Unterhalt
für die Mutter
Der
Unterhaltsanspruch der Mutter beruht auf §
1615l BGB. Danach hat der Vater eines nicht ehelichen Kindes der Mutter
für die Dauer von sechs Wochen vor und acht Wochen nach der Geburt
des Kindes Unterhalt zu gewähren.
Wenn
die Mutter anschließend wegen der Erziehung und Pflege des Kindes
nicht erwerbstätig sein kann, setzt sich diese Unterhaltspflicht über
einen Zeitraum von drei Jahren nach der Geburt des Kindes fort.

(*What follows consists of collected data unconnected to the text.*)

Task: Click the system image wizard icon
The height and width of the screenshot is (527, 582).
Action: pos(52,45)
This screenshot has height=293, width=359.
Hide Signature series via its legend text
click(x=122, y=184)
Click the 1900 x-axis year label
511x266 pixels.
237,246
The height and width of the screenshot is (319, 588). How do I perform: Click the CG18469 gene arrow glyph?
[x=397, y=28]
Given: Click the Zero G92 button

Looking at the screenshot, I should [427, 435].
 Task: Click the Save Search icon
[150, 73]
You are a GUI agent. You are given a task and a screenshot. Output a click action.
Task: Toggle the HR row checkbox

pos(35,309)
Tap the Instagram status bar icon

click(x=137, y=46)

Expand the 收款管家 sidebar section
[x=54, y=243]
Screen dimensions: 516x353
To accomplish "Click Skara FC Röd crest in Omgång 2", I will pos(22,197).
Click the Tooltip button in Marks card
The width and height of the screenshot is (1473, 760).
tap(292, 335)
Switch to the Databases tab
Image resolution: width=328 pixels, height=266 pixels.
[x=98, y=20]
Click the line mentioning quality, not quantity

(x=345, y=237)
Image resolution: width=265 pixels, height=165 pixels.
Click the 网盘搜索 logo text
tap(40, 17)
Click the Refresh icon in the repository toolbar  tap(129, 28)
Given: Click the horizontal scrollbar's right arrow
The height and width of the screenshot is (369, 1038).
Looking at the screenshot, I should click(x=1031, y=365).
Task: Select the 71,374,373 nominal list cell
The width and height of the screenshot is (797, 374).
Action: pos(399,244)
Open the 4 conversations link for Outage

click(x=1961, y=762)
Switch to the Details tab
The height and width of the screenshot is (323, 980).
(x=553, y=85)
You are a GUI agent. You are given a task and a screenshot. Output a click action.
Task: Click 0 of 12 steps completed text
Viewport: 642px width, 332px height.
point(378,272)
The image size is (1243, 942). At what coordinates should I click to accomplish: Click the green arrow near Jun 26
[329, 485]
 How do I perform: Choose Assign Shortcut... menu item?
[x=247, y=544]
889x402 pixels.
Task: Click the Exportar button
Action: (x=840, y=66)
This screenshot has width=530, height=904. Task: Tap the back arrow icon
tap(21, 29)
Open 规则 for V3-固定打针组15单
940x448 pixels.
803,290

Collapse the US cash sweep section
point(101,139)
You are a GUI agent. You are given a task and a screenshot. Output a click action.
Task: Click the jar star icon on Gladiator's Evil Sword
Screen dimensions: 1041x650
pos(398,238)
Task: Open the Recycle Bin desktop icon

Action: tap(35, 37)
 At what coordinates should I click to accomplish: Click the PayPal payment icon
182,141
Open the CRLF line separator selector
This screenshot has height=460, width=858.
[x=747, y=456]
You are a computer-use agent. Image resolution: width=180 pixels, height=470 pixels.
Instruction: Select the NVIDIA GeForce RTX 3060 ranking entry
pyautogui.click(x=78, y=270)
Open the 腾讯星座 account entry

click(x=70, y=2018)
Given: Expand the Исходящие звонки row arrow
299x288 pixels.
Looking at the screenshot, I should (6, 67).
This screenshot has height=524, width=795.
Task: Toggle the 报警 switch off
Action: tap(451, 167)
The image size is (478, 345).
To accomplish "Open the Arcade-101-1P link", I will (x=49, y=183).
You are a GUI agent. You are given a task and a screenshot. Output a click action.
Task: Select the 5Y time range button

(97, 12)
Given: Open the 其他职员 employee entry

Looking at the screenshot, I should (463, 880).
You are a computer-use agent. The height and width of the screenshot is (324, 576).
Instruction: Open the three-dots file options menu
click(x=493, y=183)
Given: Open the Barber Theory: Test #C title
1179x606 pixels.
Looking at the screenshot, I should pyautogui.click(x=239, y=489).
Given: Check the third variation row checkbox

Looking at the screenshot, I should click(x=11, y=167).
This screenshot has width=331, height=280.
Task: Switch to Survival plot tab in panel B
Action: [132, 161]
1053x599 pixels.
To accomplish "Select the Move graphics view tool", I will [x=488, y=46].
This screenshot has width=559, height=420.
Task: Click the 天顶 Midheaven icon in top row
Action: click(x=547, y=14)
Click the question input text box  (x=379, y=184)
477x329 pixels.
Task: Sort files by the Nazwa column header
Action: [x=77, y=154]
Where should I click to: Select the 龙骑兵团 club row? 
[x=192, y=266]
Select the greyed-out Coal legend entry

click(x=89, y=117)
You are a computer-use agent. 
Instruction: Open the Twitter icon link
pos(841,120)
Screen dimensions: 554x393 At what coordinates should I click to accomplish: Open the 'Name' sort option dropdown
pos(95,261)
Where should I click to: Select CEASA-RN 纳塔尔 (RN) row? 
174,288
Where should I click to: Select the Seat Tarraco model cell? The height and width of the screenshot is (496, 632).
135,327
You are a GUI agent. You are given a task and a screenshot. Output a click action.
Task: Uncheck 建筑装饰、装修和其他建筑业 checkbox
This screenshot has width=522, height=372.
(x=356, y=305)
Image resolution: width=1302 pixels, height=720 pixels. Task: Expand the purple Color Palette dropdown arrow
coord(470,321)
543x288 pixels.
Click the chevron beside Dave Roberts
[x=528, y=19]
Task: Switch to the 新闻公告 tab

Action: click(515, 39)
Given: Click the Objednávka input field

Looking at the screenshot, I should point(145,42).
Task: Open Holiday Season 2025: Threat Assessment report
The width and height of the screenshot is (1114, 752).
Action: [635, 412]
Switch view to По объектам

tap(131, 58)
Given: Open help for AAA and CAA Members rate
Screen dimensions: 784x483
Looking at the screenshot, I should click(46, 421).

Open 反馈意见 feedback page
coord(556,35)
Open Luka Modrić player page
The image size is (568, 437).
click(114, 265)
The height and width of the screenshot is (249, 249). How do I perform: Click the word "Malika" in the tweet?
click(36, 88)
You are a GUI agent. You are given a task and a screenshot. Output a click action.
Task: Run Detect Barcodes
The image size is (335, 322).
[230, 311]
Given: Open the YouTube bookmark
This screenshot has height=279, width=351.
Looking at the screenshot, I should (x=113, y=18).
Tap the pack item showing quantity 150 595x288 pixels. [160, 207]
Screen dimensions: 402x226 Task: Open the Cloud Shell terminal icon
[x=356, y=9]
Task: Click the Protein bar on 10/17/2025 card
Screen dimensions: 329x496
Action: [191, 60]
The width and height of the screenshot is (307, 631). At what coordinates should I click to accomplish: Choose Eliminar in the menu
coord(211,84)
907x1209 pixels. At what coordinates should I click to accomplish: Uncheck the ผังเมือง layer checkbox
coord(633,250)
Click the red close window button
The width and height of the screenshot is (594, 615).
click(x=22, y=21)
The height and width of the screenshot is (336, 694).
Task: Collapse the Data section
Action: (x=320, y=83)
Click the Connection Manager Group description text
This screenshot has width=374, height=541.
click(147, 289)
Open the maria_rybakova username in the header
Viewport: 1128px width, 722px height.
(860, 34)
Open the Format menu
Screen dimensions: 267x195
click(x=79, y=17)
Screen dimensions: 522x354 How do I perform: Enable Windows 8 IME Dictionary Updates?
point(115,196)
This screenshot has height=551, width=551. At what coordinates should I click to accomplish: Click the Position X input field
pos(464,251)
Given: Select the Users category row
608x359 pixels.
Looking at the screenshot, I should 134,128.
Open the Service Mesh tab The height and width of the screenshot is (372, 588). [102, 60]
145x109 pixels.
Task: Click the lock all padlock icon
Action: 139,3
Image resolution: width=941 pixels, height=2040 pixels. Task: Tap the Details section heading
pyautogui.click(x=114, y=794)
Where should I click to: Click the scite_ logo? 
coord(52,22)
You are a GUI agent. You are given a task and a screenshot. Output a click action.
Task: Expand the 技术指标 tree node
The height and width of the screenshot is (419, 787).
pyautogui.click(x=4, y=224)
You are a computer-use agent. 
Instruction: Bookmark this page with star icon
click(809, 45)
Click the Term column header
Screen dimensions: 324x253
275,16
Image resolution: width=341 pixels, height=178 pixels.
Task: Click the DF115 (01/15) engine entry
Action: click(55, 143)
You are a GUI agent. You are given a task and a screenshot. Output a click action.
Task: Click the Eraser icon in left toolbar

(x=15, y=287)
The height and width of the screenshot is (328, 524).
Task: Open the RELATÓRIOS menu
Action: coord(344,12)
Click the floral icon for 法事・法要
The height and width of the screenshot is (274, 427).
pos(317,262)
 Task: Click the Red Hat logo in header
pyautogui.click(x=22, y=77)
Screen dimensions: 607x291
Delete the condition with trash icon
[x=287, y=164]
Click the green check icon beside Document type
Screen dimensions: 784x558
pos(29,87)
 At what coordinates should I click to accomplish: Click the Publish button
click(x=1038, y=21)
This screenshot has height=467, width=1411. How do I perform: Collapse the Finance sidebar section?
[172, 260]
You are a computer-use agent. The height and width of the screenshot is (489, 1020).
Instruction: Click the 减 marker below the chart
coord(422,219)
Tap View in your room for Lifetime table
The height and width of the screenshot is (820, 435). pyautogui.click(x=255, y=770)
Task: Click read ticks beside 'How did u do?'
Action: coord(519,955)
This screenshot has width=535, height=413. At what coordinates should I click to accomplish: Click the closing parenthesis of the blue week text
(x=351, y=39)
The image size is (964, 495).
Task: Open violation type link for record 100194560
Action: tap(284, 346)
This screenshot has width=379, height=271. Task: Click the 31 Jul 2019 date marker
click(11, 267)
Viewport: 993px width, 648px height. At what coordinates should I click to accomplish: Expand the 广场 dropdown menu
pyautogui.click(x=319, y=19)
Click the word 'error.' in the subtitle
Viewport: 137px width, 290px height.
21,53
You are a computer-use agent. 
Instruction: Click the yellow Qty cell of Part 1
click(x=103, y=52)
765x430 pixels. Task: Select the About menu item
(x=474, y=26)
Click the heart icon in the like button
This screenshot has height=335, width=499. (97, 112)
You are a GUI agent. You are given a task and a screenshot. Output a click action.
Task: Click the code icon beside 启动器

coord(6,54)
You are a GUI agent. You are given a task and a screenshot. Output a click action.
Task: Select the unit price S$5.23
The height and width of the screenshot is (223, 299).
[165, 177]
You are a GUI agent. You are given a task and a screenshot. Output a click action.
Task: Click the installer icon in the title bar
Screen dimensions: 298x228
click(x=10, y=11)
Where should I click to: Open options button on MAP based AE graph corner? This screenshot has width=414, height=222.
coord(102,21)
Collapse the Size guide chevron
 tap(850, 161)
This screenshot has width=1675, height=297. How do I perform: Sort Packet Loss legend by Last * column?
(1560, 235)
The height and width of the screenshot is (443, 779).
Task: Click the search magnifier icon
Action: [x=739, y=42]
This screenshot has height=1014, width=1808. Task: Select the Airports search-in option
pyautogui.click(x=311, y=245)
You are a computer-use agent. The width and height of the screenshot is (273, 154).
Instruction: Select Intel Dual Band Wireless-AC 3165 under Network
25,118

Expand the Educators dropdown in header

Von dieser
Sachlage ist in der Regel auszugehen. Selbst nach Ablauf dieser drei Jahre
kann aber noch ein Unterhaltsanspruch bestehen, „solange und soweit dies
der Billigkeit entspricht. Dabei sind insbesondere die Belange des Kindes
und die bestehenden Möglichkeiten der Kinderbetreuung zu berücksichtigen“.
Die Höhe des Unterhalts orientiert sich an den Lebensverhältnissen
der Mutter und damit in der Regel an ihrem Einkommen vor der Geburt des
Kindes. Den Mindestbedarf setzen die Gerichte i.a. mit 770 € monatlich
an, den Selbstbehalt des Vaters auf 1.000 €.
Entsprechendes
gilt umgekehrt, wenn der Vater das Kind betreut.